[Records from a collection]

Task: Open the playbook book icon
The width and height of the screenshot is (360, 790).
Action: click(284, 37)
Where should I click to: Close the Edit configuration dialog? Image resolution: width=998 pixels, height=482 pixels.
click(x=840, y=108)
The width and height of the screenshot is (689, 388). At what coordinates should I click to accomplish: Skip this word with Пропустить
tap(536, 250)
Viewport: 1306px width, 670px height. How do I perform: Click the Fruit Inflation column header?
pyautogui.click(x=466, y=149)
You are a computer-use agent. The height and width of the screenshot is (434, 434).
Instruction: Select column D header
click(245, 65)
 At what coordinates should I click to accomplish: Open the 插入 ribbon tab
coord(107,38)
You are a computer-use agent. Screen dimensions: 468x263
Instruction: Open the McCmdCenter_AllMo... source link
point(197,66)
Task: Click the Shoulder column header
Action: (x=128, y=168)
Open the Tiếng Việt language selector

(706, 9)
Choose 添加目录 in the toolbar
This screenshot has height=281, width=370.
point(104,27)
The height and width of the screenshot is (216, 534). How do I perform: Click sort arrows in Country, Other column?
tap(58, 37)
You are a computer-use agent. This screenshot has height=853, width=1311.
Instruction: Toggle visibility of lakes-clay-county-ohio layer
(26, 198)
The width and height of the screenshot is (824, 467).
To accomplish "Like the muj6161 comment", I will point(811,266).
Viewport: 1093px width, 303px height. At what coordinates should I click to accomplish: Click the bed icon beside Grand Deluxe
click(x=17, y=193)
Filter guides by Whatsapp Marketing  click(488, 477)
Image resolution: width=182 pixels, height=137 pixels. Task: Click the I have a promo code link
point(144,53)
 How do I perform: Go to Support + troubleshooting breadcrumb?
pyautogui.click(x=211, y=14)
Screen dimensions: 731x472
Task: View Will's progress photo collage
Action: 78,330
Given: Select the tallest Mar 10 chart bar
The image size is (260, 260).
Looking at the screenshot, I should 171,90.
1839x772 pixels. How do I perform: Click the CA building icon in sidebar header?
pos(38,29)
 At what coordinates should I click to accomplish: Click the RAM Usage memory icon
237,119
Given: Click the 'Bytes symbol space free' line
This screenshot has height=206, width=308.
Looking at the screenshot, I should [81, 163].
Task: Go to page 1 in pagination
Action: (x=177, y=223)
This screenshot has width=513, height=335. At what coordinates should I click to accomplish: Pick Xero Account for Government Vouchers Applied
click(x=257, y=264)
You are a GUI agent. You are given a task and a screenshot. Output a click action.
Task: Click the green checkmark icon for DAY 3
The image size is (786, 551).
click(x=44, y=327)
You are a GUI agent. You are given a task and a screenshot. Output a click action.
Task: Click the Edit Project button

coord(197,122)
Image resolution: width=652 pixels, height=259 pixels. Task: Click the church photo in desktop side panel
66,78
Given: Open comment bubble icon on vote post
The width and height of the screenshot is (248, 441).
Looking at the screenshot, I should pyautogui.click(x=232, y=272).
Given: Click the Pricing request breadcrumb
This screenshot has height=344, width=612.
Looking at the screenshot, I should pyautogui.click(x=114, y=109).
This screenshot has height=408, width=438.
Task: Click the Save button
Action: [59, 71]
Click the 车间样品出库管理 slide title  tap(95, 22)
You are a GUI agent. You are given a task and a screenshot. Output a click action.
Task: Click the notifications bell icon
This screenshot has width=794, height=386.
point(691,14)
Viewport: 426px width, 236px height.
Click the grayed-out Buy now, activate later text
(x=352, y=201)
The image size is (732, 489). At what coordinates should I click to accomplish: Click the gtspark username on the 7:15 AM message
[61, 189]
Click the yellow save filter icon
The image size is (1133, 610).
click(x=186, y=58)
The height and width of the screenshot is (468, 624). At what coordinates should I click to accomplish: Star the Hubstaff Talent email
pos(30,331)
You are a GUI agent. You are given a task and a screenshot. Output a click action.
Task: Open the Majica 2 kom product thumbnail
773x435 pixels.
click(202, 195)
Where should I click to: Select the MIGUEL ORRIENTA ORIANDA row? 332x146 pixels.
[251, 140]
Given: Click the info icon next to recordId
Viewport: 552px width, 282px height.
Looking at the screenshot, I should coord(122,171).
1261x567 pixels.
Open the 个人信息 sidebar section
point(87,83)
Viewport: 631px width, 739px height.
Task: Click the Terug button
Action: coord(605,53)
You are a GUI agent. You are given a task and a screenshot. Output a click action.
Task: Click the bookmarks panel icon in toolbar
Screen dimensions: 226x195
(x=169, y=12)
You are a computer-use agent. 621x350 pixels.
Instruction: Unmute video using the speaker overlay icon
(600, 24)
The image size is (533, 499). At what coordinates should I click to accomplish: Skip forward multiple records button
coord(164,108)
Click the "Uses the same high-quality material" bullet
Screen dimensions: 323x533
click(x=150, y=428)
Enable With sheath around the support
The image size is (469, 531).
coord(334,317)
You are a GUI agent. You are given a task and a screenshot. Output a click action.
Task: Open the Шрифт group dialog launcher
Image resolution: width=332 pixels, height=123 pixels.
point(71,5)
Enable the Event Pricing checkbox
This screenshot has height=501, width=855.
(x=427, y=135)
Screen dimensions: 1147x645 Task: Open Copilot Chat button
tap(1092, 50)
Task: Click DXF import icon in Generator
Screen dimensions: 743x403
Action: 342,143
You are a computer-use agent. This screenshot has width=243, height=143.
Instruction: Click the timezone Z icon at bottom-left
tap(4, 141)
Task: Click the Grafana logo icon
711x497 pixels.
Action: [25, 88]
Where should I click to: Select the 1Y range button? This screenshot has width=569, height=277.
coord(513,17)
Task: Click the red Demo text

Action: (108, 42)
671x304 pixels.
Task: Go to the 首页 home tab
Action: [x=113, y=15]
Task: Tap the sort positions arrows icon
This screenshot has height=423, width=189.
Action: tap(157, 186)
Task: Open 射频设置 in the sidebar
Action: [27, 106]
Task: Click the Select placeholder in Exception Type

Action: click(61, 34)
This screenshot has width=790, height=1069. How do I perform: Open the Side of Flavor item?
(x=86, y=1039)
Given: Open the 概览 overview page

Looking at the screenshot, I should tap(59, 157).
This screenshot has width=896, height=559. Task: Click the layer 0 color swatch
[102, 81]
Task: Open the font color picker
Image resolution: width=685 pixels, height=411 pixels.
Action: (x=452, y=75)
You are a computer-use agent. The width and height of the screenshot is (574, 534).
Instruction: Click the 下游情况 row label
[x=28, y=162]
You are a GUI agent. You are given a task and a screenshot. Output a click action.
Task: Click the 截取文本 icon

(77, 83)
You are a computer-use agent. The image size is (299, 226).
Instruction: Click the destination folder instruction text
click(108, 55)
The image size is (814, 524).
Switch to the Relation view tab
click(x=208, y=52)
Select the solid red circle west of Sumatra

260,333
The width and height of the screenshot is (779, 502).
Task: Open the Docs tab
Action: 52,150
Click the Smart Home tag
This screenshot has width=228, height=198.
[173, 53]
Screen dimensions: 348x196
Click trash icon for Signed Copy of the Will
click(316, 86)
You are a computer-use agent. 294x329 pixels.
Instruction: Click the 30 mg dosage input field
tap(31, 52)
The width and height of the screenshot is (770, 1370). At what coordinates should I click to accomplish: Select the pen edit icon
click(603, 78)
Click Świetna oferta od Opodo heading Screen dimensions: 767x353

◆ **TASK DESCRIPTION**:
Your task is to return each line of the data above that contains the string "comment".

◆ **EXERCISE SOLUTION**:
To accomplish "Like the muj6161 comment", I will point(811,266).
Given: Open comment bubble icon on vote post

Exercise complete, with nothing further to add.